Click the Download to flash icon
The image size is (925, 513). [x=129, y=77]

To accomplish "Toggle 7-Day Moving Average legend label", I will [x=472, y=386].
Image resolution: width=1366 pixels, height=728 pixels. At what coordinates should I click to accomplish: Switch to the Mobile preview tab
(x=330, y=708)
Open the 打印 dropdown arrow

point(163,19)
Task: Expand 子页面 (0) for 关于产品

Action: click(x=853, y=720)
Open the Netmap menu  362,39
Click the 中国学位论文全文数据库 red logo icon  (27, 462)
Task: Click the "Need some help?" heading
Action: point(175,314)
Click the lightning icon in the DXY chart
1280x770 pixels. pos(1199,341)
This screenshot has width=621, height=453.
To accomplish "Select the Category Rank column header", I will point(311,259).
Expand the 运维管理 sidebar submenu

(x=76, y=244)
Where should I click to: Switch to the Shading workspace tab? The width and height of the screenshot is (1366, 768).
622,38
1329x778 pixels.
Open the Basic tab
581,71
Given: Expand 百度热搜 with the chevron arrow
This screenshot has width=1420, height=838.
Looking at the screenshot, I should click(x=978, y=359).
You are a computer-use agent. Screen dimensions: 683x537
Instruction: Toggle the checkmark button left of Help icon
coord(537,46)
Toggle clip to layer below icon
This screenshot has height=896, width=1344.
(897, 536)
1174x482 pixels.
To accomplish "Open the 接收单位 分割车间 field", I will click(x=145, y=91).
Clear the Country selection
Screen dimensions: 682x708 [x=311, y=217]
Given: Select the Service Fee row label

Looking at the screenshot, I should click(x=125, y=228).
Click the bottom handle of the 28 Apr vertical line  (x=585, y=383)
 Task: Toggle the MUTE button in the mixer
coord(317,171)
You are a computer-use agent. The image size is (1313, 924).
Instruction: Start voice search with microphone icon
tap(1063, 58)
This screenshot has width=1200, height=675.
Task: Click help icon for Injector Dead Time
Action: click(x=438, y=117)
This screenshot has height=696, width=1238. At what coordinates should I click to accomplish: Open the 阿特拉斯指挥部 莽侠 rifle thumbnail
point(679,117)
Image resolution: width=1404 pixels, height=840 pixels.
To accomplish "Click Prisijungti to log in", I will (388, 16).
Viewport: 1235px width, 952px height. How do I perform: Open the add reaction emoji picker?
○ ○ ○ ○ ○
* Exercise requirements: From the line holding "Instruction: Toggle the" down to the final line above, quote every line exactly and only those lines.

* Response to the task:
Instruction: Toggle the checkmark button left of Help icon
coord(537,46)
Toggle clip to layer below icon
This screenshot has height=896, width=1344.
(897, 536)
1174x482 pixels.
To accomplish "Open the 接收单位 分割车间 field", I will click(x=145, y=91).
Clear the Country selection
Screen dimensions: 682x708 [x=311, y=217]
Given: Select the Service Fee row label

Looking at the screenshot, I should click(x=125, y=228).
Click the bottom handle of the 28 Apr vertical line  (x=585, y=383)
 Task: Toggle the MUTE button in the mixer
coord(317,171)
You are a computer-use agent. The image size is (1313, 924).
Instruction: Start voice search with microphone icon
tap(1063, 58)
This screenshot has width=1200, height=675.
Task: Click help icon for Injector Dead Time
Action: click(x=438, y=117)
This screenshot has height=696, width=1238. At what coordinates should I click to accomplish: Open the 阿特拉斯指挥部 莽侠 rifle thumbnail
point(679,117)
Image resolution: width=1404 pixels, height=840 pixels.
To accomplish "Click Prisijungti to log in", I will (388, 16).
Viewport: 1235px width, 952px height. How do I perform: Open the add reaction emoji picker?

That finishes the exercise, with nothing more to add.